Provided material —
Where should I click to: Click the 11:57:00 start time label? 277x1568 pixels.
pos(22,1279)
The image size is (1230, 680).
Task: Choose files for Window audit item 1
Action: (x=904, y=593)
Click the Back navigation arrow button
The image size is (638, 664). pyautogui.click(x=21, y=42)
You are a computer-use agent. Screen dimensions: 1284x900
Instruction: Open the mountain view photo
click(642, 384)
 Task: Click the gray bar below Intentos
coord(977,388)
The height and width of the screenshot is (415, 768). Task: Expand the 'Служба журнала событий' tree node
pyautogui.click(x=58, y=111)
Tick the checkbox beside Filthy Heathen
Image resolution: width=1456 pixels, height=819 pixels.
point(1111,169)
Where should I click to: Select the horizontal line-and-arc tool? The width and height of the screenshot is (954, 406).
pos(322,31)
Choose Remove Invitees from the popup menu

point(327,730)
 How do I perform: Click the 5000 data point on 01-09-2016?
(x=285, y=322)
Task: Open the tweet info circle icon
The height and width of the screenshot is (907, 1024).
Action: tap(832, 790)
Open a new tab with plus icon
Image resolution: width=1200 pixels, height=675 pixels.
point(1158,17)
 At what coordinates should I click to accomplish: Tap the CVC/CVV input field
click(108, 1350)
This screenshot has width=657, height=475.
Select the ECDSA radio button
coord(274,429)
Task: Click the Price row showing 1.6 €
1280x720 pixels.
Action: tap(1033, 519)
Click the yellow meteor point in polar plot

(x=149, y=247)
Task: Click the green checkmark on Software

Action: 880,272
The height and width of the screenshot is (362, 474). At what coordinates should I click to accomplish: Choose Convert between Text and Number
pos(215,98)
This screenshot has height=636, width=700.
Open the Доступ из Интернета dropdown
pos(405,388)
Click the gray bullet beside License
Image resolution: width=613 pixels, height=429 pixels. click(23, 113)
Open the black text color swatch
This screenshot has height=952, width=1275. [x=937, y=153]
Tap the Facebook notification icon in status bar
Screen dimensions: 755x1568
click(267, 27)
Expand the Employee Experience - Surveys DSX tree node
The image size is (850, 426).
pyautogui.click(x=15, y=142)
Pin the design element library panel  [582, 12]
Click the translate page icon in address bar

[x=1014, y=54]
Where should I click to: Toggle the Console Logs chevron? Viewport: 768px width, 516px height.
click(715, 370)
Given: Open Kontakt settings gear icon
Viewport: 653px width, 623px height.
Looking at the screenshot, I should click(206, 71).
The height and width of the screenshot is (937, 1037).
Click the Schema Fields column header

Description of the task — Would you output every line of the listing exactly as given?

Result for this task —
Where should I click to: Click the 11:57:00 start time label? 277x1568 pixels.
pos(22,1279)
The image size is (1230, 680).
Task: Choose files for Window audit item 1
Action: (x=904, y=593)
Click the Back navigation arrow button
The image size is (638, 664). pyautogui.click(x=21, y=42)
You are a computer-use agent. Screen dimensions: 1284x900
Instruction: Open the mountain view photo
click(642, 384)
 Task: Click the gray bar below Intentos
coord(977,388)
The height and width of the screenshot is (415, 768). Task: Expand the 'Служба журнала событий' tree node
pyautogui.click(x=58, y=111)
Tick the checkbox beside Filthy Heathen
Image resolution: width=1456 pixels, height=819 pixels.
point(1111,169)
Where should I click to: Select the horizontal line-and-arc tool? The width and height of the screenshot is (954, 406).
pos(322,31)
Choose Remove Invitees from the popup menu

point(327,730)
 How do I perform: Click the 5000 data point on 01-09-2016?
(x=285, y=322)
Task: Open the tweet info circle icon
The height and width of the screenshot is (907, 1024).
Action: tap(832, 790)
Open a new tab with plus icon
Image resolution: width=1200 pixels, height=675 pixels.
point(1158,17)
 At what coordinates should I click to accomplish: Tap the CVC/CVV input field
click(108, 1350)
This screenshot has width=657, height=475.
Select the ECDSA radio button
coord(274,429)
Task: Click the Price row showing 1.6 €
1280x720 pixels.
Action: tap(1033, 519)
Click the yellow meteor point in polar plot

(x=149, y=247)
Task: Click the green checkmark on Software

Action: 880,272
The height and width of the screenshot is (362, 474). At what coordinates should I click to accomplish: Choose Convert between Text and Number
pos(215,98)
This screenshot has height=636, width=700.
Open the Доступ из Интернета dropdown
pos(405,388)
Click the gray bullet beside License
Image resolution: width=613 pixels, height=429 pixels. click(23, 113)
Open the black text color swatch
This screenshot has height=952, width=1275. [x=937, y=153]
Tap the Facebook notification icon in status bar
Screen dimensions: 755x1568
click(267, 27)
Expand the Employee Experience - Surveys DSX tree node
The image size is (850, 426).
pyautogui.click(x=15, y=142)
Pin the design element library panel  [582, 12]
Click the translate page icon in address bar

[x=1014, y=54]
Where should I click to: Toggle the Console Logs chevron? Viewport: 768px width, 516px height.
click(715, 370)
Given: Open Kontakt settings gear icon
Viewport: 653px width, 623px height.
Looking at the screenshot, I should click(206, 71).
The height and width of the screenshot is (937, 1037).
Click the Schema Fields column header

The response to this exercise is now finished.